En février 2025, le gouvernement a mis en place la campagne «I love my Hausdokter». Plus d’un an après, les consultations aux urgences ont baissé au profit des généralistes et des pédiatres en 2025. Néanmoins, une causalité est compliquée à établir.
Plus d’un an après la fin de la campagne «I love my Hausdokter», l’heure est au bilan. Pour rappel, cette campagne a été lancée en février 2025 par le ministère de la Santé et de la Sécurité sociale. L’objectif était de promouvoir le médecin généraliste ainsi que le pédiatre, tout en allégeant la charge des hôpitaux. Mars Di Bartoloméo, député du LSAP a sondé le gouvernement avec une liste de questions portant notamment sur l’efficacité de la campagne.
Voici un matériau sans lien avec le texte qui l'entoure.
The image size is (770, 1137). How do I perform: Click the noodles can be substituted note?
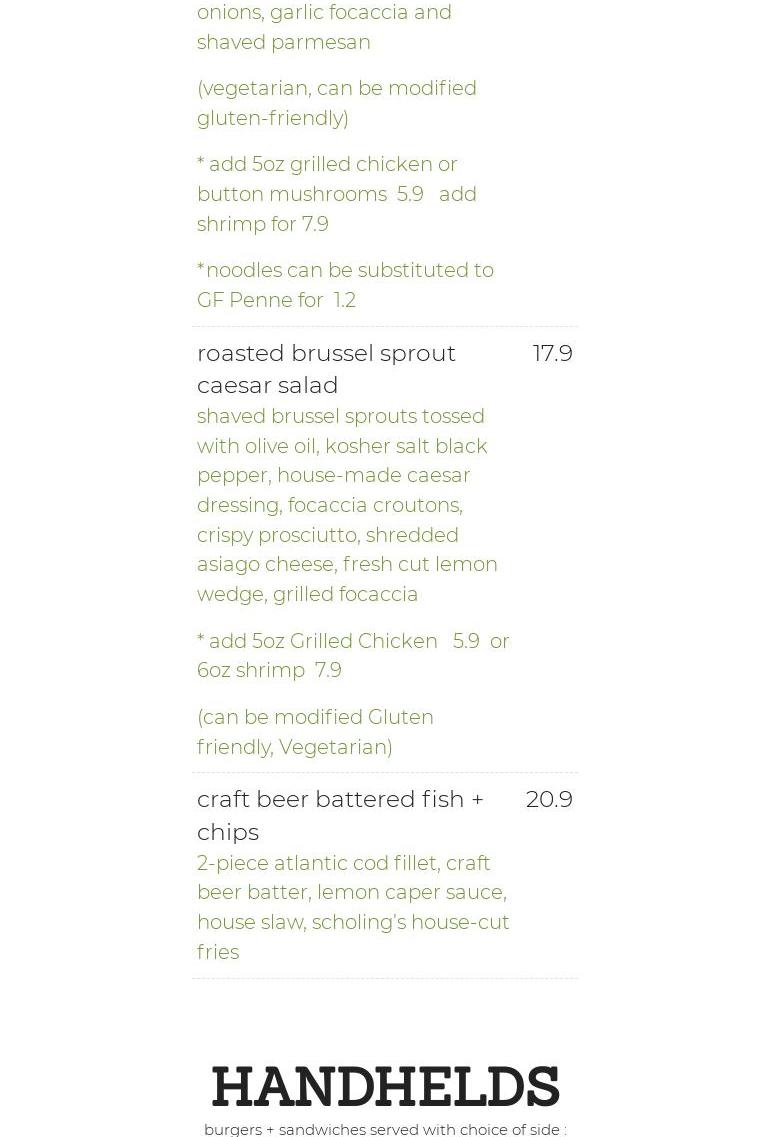[345, 271]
Augmentation des consultations
Martine Deprez, ministre de la Santé et de la Sécurité sociale, a répondu à cette question en invoquant les chiffres. Les consultations réalisées par des médecins généralistes ont augmenté de 8,8 % entre 2024 et 2025, passant de 1 635 890 à 1 779 191. Du côté des pédiatres, elles sont également en hausse. Il y a eu 100 480 visites médicales en 2024, contre 105 800 en 2025, soit une augmentation de 5,5 %. Cependant, le ministère indique que les chiffres de 2025 ne sont pas encore définitifs.
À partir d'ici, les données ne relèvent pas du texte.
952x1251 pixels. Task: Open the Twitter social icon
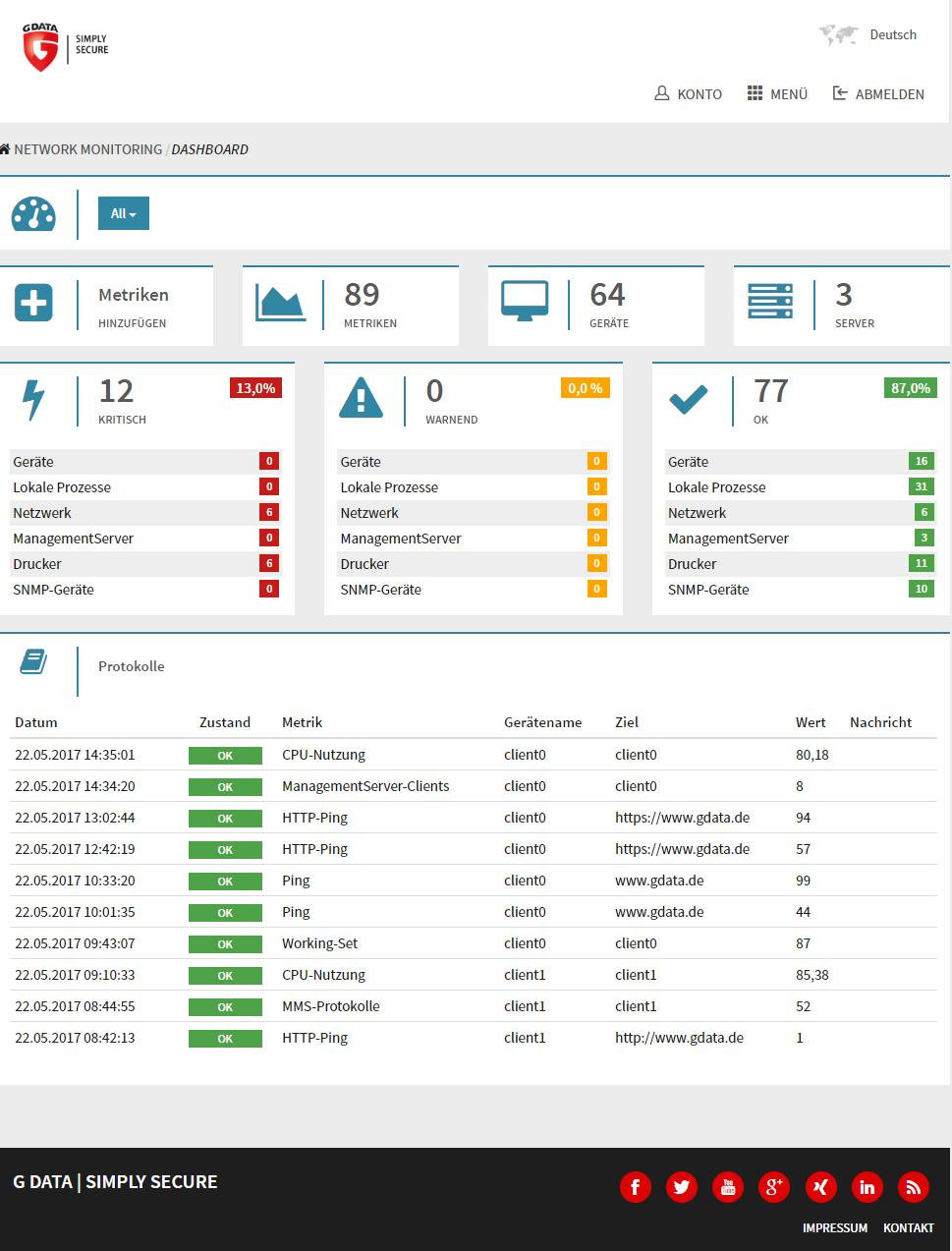[x=681, y=1187]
Un impact difficile à évaluer
La ministre reconnaît que les données disponibles rendent difficile l’évaluation de l’impact de la campagne sur le nombre de consultations. Différentes explications peuvent justifier ces chiffres : hausse du nombre d’assurés affiliés à l’assurance maladie-maternité, augmentation de 2,5 % du nombre d’enfants âgés de 0 à 15 ans affiliés à l’assurance maladie-maternité, et de 1,9 % du nombre des assurés de plus de 15 ans.
Autre élément : la mise en place progressive du paiement immédiat direct (PID). Cette mesure a réduit le temps d’attente entre la consultation et le paiement et a donc permis d’accélérer l’enregistrement des dépenses médicales. On peut aussi expliquer cette hausse de la consommation par les cas de grippe, plus nombreux début 2025 que début 2024.
Baisse de fréquentation des urgences
Les consultations aux urgences ont diminué de 2,5 % entre les deux années. Excepté en janvier, avec des chiffres que l’on peut imputer à l’épidémie de grippe, une baisse a été observée sur tous les mois. Ces résultats peuvent donc laisser penser que la campagne «I love Hausdokter» a bien eu un impact.